Clearly, policy decisions need to be based on the cost and effectiveness of different methods of preventing HIV infections. When used properly, condoms and PrEP are close to being equally effective. Condom usage is inexpensive and does not require monitoring. In addition, condoms may be cost-effective in less well-developed countries or among lower income groups. PrEP also requires access to care which could be an issue in some African countries, for instance. However, there is widespread reluctance to use condoms. To illustrate, in the U.S. only about 35% of the high-risk population uses condoms consistently, and this number has been dropping in recent years. The percentage of men in the 18–24 age range using condoms is even lower, suggesting that they might particularly benefit from a push to use PrEP [17,19]. This is particularly important for young black men who have a 25% chance of being infected with HIV by age 25 [20]. There are many other countries where consistent condom use is near or below 50%. This includes, for example, Namibia at 46% [21], Bangladesh at 34–50% [22], and Thailand at 55% [23].

We note that, in the U.S. after the Affordable Care Act, the use of PrEP and its associated costs are mandated to be free under most insurance plans, including Medicare and Medicaid. This suggests that it is reasonable to encourage PrEP use within the U.S. as economic considerations have been removed.

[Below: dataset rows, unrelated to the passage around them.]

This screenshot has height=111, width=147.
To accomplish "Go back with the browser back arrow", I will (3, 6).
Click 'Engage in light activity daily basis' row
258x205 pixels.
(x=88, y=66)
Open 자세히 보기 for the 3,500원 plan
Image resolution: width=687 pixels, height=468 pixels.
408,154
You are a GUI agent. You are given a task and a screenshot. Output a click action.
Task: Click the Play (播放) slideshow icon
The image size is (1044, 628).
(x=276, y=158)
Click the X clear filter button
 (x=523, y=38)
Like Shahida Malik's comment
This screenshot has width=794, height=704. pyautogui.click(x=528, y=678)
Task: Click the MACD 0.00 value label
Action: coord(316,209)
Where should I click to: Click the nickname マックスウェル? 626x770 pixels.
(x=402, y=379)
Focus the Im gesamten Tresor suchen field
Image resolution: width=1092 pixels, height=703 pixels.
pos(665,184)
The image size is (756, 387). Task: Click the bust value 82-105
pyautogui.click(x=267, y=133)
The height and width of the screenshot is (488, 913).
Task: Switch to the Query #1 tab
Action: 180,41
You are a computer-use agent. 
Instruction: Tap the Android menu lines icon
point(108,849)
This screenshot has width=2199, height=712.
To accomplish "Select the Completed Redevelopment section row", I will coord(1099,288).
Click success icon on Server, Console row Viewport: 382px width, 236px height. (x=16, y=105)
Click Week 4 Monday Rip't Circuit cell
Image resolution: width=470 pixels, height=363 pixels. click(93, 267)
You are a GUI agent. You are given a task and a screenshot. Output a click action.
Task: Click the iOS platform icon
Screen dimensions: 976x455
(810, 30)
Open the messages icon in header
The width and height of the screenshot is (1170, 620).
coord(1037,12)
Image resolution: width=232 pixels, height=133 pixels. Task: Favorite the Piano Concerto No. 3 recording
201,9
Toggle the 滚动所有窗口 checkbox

This exploration utilizes the most recent data available from the CDC case surveillance data and projections can be improved upon as more salient data are collected, allowing for a better evaluation of some of the key parameters. Future work should include allowances for growth in the percentage of PrEP usage over time as more physicians and clinicians become more knowledgeable about PrEP and raise awareness with patients that are at risk of HIV infection.

5. Conclusions and Policy Implications

These results support current PrEP policy in the United States. The results offer insights into additional assessment of how aggressively PrEP usage should be encouraged compared to the current prescribing trend. This study emphasizes the importance of information about PrEP protocol adherence and analysis of HIV infections that occur while using PrEP. As these data are currently not part of the CDC Atlas case surveillance database, we suggest their future inclusion. Additionally, these models can be applied at a state or local level, instead of nationally, with proper modifications allowing for a comparison at all levels for HIV mitigation and adherence to the current DHAP strategic plan. If modified and applied to smaller groups, these models may be utilized in social sciences to detect disparities between such smaller groups in order to better inform policy.

As discussed above, the average number of sexual partners per year for the target population may have great importance. These data are not currently provided by the CDC and perhaps are not collected. As our calculations indicate that both proper PrEP usage and reducing the number of partners are important, this could be an important policy thrust. Some subgroups have a disproportionately high risk of becoming infected with HIV and may benefit greatly from PrEP. One such group is the young black MSM group mentioned earlier. The higher HIV rates associated with this group suggest an emphasis should be placed on bridging this disparity by insuring an increase in PrEP awareness and access [19,24].

One possible means to address the importance regarding the average number of sexual partners per year while on PrEP but not using condoms would be qualitative studies. These studies could probe PrEP participant understanding, attitudes, and knowledge about medication effectiveness with populations with a larger number of sexual partners, repeated exposures, opportunistic infections, or coinfections (e.g., do patients taking PrEP understand that other STIs may enhance their susceptibility to HIV?) [25,26,27]. Another suggestion might be a possible protocol adjustment which includes a questionnaire at follow-up patient visits and interviews to emphasize patient understanding of medication effectiveness when individuals have a larger number of sexual partners.